Effect of nano-silica on properties and microstructures of magnesium phosphate cement

Abstract

The prime concern of this work was to investigate the effects of nano-silica on the properties of magnesium phosphate cement (MPC), and were analyzed in terms of the fresh property, mechanical performance, microstructure, and hydration products. The results showed that successive additions of nano-silica from 0% to 6% caused a decreased fluidity and a shortened setting time of the fresh paste. The mechanical property of the hardened sample was enhanced by adding nano-silica, and the group containing 4% nano-silica (NS4) yielded the 28-day compressive strength of 95.3 MPa, which was the highest in the research. For NS4 with a fluidity of 270 mm and a setting time near 20 min, it met the requirement of the rapid-repair material.
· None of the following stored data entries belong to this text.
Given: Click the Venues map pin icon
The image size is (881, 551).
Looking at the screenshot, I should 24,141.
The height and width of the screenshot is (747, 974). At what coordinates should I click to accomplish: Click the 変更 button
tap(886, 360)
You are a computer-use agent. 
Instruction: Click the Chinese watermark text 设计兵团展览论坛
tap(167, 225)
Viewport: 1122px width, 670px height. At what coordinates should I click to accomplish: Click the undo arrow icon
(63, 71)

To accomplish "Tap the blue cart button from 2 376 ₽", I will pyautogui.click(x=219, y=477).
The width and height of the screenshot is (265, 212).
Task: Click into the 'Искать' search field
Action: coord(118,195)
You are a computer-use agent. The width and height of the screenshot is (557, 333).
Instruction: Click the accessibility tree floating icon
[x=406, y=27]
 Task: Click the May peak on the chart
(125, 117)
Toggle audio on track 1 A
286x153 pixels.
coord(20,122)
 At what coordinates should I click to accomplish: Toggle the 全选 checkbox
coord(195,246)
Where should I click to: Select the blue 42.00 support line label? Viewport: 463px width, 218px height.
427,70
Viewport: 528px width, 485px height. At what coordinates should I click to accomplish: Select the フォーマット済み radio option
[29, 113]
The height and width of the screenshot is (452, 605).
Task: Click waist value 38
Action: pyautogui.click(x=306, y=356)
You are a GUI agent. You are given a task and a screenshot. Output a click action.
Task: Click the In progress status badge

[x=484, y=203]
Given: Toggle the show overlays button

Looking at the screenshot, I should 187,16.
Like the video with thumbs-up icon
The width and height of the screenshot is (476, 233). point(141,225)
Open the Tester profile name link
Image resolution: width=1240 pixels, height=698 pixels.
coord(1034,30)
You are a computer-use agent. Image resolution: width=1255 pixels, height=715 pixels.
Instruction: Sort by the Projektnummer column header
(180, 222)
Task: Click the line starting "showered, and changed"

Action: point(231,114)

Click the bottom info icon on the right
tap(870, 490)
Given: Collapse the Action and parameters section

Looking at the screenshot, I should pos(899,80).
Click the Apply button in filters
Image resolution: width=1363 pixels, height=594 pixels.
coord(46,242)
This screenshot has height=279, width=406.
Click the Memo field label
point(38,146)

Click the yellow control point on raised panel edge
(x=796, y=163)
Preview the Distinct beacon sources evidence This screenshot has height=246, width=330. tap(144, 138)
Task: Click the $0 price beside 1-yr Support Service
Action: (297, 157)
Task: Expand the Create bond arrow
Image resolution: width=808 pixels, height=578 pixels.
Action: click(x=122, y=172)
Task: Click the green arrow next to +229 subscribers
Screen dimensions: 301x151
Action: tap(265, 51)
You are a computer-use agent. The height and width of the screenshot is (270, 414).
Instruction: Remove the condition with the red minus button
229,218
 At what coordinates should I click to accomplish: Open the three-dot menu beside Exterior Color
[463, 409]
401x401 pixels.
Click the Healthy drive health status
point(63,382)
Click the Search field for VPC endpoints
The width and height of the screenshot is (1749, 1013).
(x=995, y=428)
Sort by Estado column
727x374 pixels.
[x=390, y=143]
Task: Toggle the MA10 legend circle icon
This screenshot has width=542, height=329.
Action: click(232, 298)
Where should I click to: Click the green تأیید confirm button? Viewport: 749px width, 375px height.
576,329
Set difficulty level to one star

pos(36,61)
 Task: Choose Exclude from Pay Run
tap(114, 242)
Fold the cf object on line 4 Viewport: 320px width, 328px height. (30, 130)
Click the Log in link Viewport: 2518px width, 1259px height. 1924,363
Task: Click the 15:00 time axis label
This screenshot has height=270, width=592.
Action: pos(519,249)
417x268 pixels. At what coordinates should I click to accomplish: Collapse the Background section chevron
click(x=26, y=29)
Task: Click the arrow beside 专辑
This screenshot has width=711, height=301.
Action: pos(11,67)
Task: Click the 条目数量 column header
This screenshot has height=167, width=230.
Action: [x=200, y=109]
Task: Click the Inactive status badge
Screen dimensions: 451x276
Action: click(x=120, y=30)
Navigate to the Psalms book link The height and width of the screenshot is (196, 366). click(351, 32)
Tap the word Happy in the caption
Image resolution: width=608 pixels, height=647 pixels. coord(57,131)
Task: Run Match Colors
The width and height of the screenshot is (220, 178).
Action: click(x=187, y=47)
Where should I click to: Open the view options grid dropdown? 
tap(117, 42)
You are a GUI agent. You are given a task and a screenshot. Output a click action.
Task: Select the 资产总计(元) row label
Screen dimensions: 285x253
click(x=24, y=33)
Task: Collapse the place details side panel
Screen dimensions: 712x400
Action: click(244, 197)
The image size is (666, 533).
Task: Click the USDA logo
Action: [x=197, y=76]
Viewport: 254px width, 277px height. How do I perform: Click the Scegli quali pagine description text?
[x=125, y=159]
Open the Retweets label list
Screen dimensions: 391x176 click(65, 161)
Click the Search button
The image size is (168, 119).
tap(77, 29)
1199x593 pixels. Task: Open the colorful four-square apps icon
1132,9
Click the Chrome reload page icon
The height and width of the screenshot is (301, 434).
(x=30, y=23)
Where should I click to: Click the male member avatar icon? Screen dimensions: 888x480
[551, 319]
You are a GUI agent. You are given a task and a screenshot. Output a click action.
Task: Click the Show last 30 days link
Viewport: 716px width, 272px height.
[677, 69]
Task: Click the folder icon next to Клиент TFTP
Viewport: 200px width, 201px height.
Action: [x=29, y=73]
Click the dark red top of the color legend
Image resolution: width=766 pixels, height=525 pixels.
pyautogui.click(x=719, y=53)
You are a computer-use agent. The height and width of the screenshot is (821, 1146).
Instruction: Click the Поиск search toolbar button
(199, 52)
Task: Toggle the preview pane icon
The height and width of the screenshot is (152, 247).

The microstructure and hydration product analyses of the hardened paste were conducted by X-ray diffraction (XRD), scanning electron microscopy-energy dispersive spectrometer (SEM-EDS), Fourier Transform Infrared Spectroscopy (FTIR), and thermal analysis (TGA-DTG). The ultra-fine nanomaterial had an excellent pore-filling effect in MPC, which compacted the microstructure. Nano-silica was highly reactive and could be involved in the acid-based reaction of MPC. The investigation on the hydration mechanism of magnesium-silica system confirmed that the vast heat released during the hardening period promoted the formation of magnesium silicate hydrates (M-S-H) and brucite (Mg(OH)2).